**Exercice:** Poursuivez l'article sur le travail pendant la canicule en reprenant juste après sa dernière phrase.

**Texte source:**
Environnement et facteurs dégradant la santé

Mediapart : Travailler sous la canicule : rien n’est prêt, chacun se débrouille

il y a 1 semaine, par infosecusanté

Mediapart : Travailler sous la canicule : rien n’est prêt, chacun se débrouille

L’impréparation des pouvoirs publics face aux vagues de chaleur oblige travailleurs et parents d’élèves à chercher des solutions d’urgence pour éviter les drames.

Cécile Hautefeuille

1 juillet 2025

1 juillet 2025 à 08h28

Le gouvernement n’a tellement rien à dire face à cet épisode de canicule précoce et durable que les services de Matignon en sont à informer que François Bayrou suit « en temps réel la situation météorologique ». Et même, qu’il a annulé un déplacement pour rester attentif à la situation.

Une situation franchement critique. Seize départements ont basculé mardi 1er juillet en vigilance rouge canicule, avec un « pic caniculaire très fort mardi et dans la nuit de mardi à mercredi » notamment sur le bassin parisien, précise Météo France. Soixante-huit autres départements restent en orange. Les régions méditerranéennes, écrasées sous un « dôme de chaleur » depuis le week-end précédent, pourraient voir cet épisode perdurer encore toute la semaine.

**Éléments:**
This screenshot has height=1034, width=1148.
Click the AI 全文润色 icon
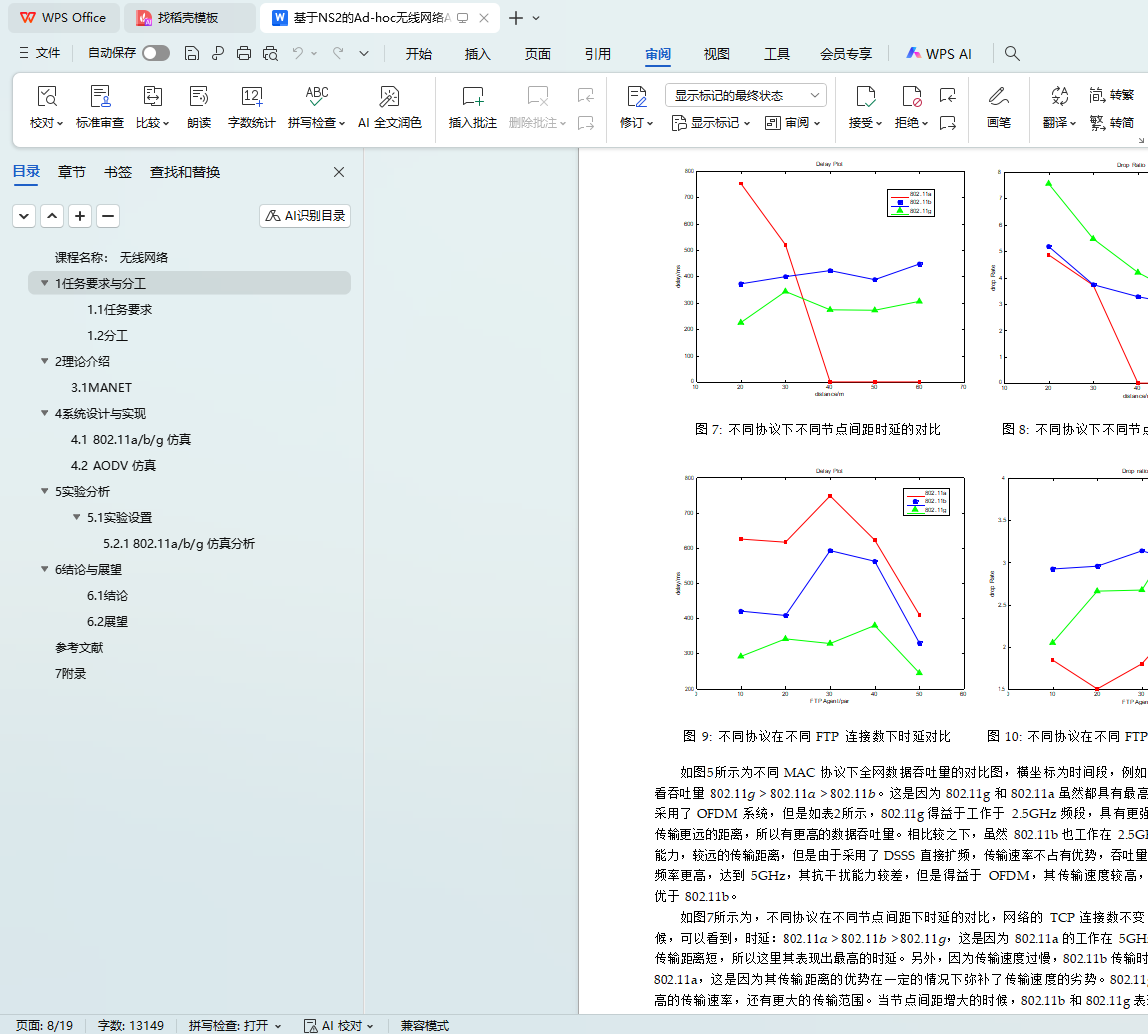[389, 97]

...

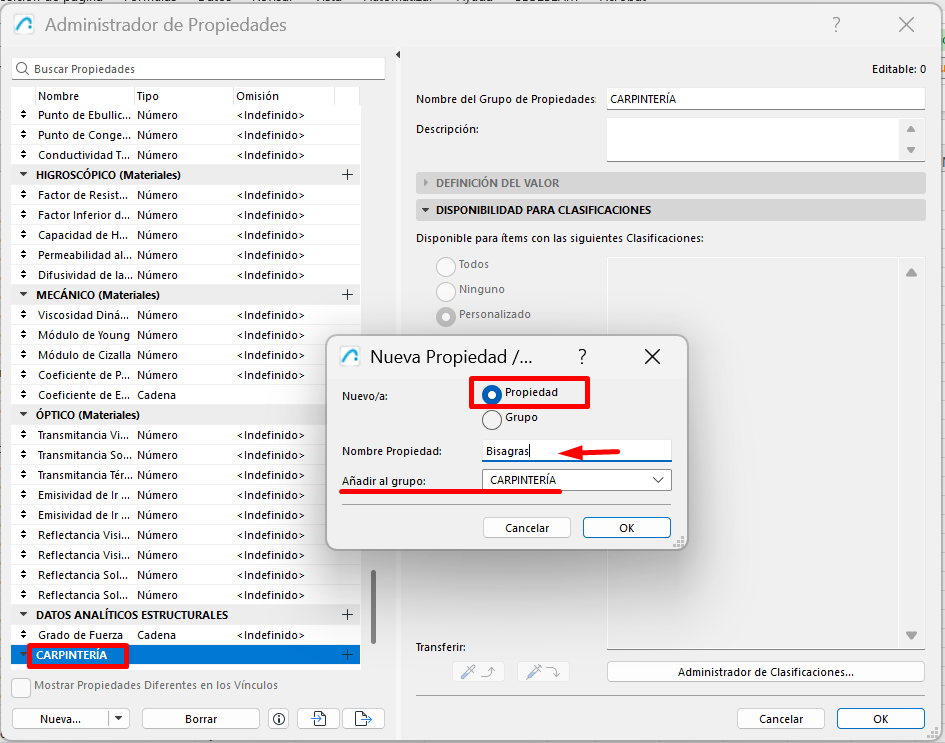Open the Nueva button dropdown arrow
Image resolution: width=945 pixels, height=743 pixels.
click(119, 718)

**Solution:**
Pour les travailleuses et travailleurs, un décret entre justement en vigueur ce 1er juillet et fait peser de nouvelles obligations sur les employeurs en cas d’épisodes de forte chaleur. Ils doivent désormais en évaluer les risques et adapter les horaires, suspendre les tâches pénibles aux heures les plus chaudes ou encore mettre à disposition un minimum de trois litres d’eau fraîche par jour aux salarié·es.

Les postes de travail devront aussi être aménagés « par des dispositifs filtrants ou occultants, de la ventilation ou de la brumisation ».

Selon ce décret, plus la vague de chaleur est intense, plus la protection des personnes doit être renforcée. Si l’Institut national de recherche et de sécurité (INRS) estime que la chaleur peut constituer un risque pour les salarié·es « au-delà de 30 °C pour une activité sédentaire, et 28 °C pour un travail nécessitant une activité physique », le décret se garde bien d’évoquer un quelconque seuil de température.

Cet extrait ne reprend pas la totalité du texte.